Le Pacs est régi par l’article 515-1 du code civile dans le but de satisfaire les demandes des couples homosexuels qui souhaitaient bénéficier d’une reconnaissance légale. Depuis, le régime juridique des pacsés se rapproche de celui des époux, notamment en ce qui concerne les biens et la fiscalité. Ils sont solidaires des charges du ménage et des dettes contractées pendant l’union. Le Pacs demeure néanmoins encore différent pour d’autres points comme la séparation et la succession.

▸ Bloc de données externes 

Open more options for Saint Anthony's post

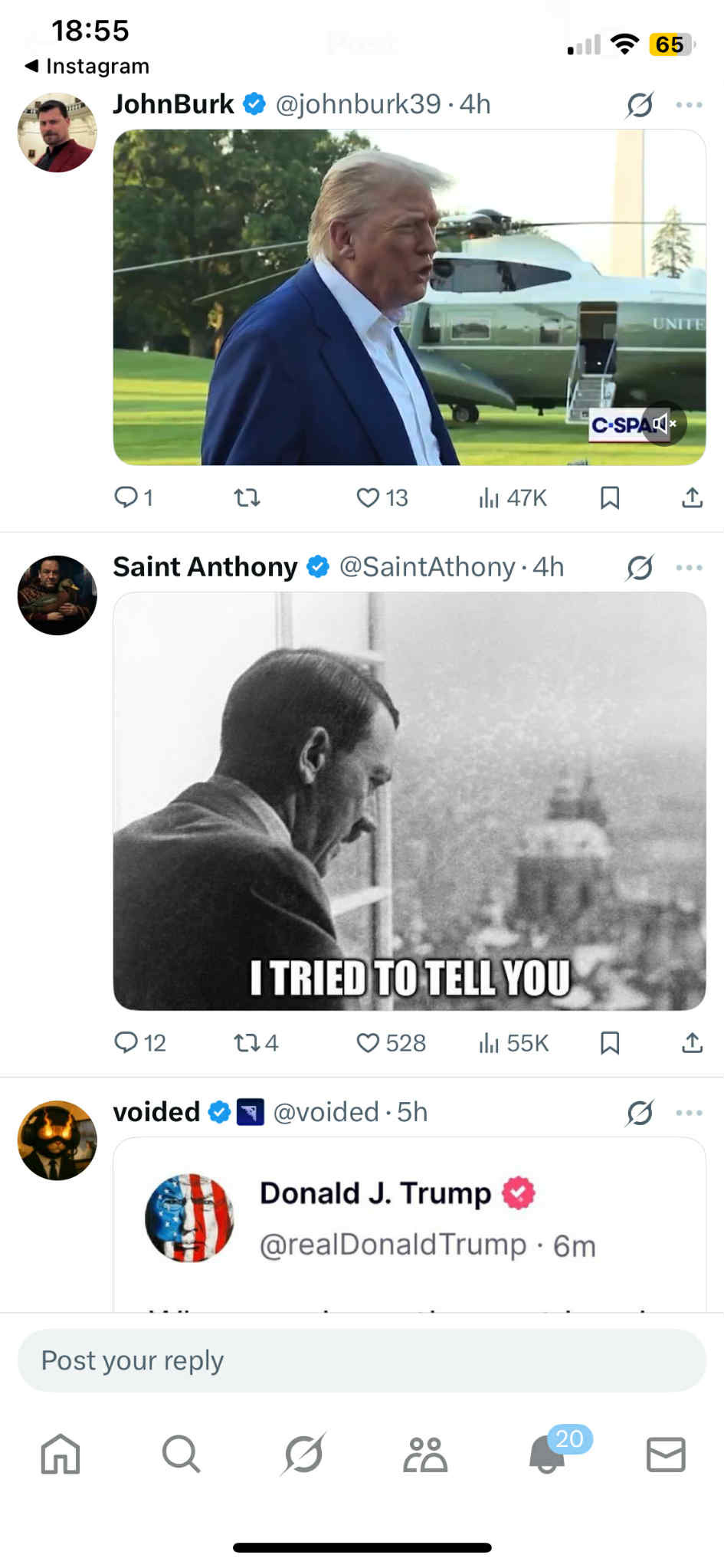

Le cabinet d’avocats NICOLIS MARIE-ANGE situé à Lille vous explique davantage sur le Pacs.

Sa conclusion

Le Pacs peut être conclu par un acte sous seing privé ou authentifié par le notaire. Le premier doit être enregistré à la mairie pour être valide, ce qui n’est pas le cas pour le pacs notarié. En effet, depuis 2011, c’est le notaire lui-même qui effectue les démarches légales nécessaires. Pour ceux qui habitent à l’étranger, une déclaration commune pourra être enregistrée à l’ambassade ou au consulat. Comme pour le mariage, les Français peuvent être pacsés avec des personnes d’une autre nationalité.

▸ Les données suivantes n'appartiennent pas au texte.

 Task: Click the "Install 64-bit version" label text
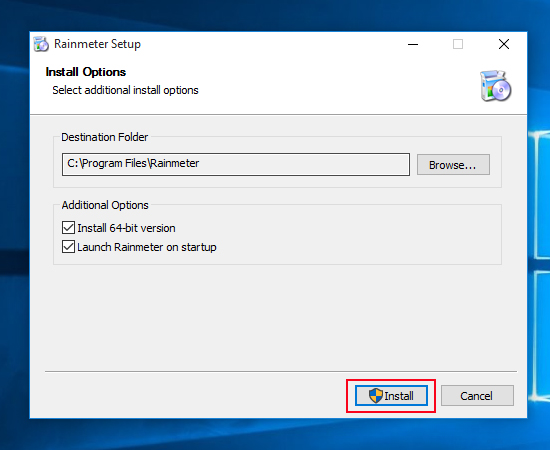(x=126, y=228)
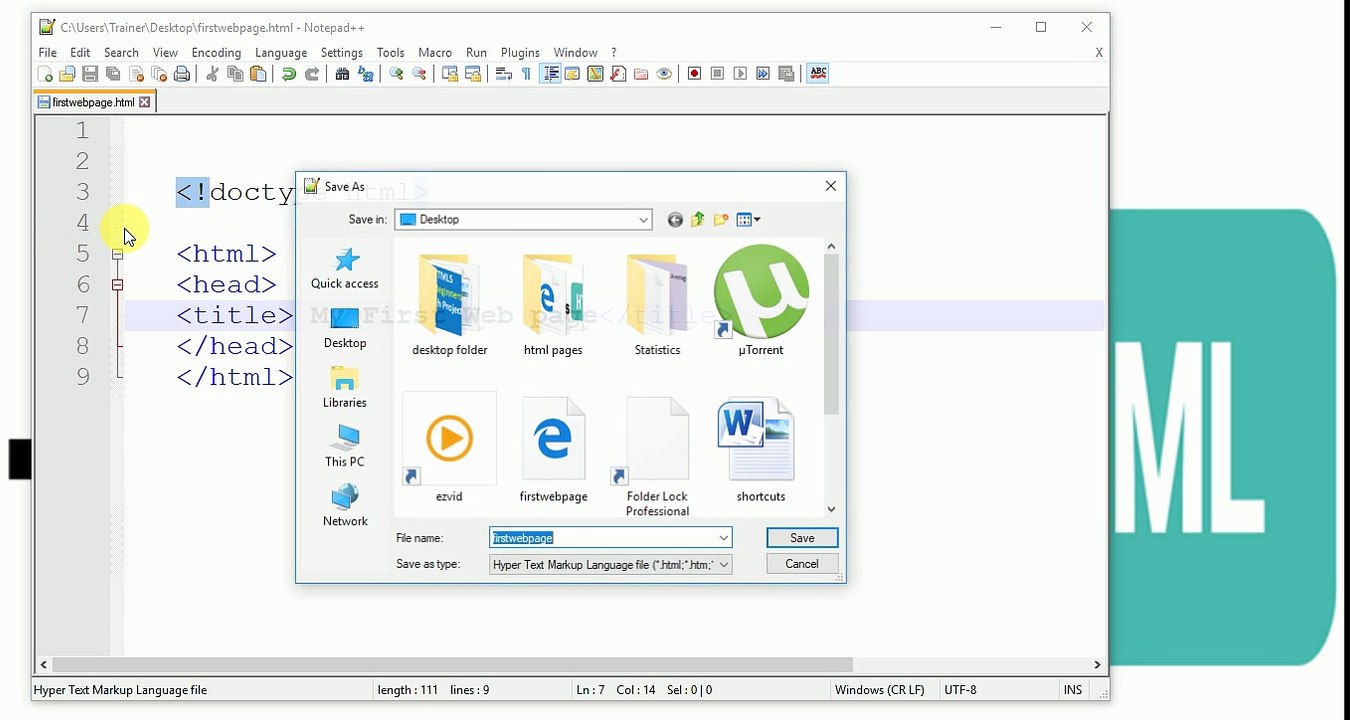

Le Pacs prend effet entre les parties à compter de la date de l’enregistrement, et envers les tiers dès sa mention en marge de l’acte de naissance des pacsés. Son régime juridique par défaut est la séparation de biens. Mais les parties concernées peuvent opter pour un régime d’indivision lors de la conclusion du Pacs ou modifier leur contrat initial.

Les conditions requises

Étant une forme d’union légale, le Pacs prohibe l’inceste : ascendants, descendants, alliés proche (belle-famille), collatéraux (frères et sœurs, oncles, tantes, nièces et neveux). La bigamie est aussi prohibée : Pacs avec une personne mariée ou déjà pacsée. Le Pacs avec un mineur émancipé est interdit, de même qu’avec un majeur sous tutelle ou sous curatelle, sauf autorisation du juge ou du conseil de famille (pour la personne sous tutelle) ou assistance du curateur (pour la personne sous curatelle).

Depuis 2017, les compétences du tribunal concernant le Pacs (enregistrement, modification et dissolution) sont exclusivement transférées à la mairie. Pour la conclusion du Pacs, un nombre de pièces doivent être fournies : pièces d’identité, actes de naissance, l’original de l’acte sous seing privé, un certificat de non-Pacs, etc. Vous pouvez vous informer auprès d’un avocat spécialiste du droit de la famille pour connaître les procédures dans les détails et le dossier complet à fournir.

Ses effets

Les pacsés ont un devoir d’assistance matérielle l’un envers l’autre. Ils apportent leur contribution selon leurs facultés ou selon les conditions rédigés dans le Pacs. En effet, le taux de participation des partenaires peut être défini librement par les personnes concernées. Quand l’une des parties manque à ses devoirs (financiers), l’autre peut avoir recours à des moyens juridiques pour demander la saisie du compte bancaire de son partenaire. Sur ce point, le Pacs est très proche du mariage. Cependant, en cas de séparation, aucune protection n’est garantie pour le partenaire dans le besoin. Le Pacs n’a aucun effet sur la filiation et l’autorité parentale. En effet, cette dernière est uniquement exercée par les parents légaux de l’enfant. D’ailleurs, les personnes pacsées ne sont pas autorisées à adopter un enfant ensemble.

La séparation

Le Pacs est dissout par la mort de l’un des partenaires ou la rupture volontaire du contrat. Il existe différentes manières de rompre un Pacs :

  • par le mariage des deux personnes sans formalité spécifique,
  • par le mariage de l’une des parties avec une autre personne,
  • par déclaration mutuelle à la mairie,
  • et par l’initiative de l’une des parties seulement.

Lorsque la rupture est l’initiative de l’une des parties uniquement, l’autre sera informée par l’intermédiaire d’un huissier. Mais même si le Pacs est une forme d’union très souple, l’intervention d’un juge peut s’avérer nécessaire pour statuer sur ce cas.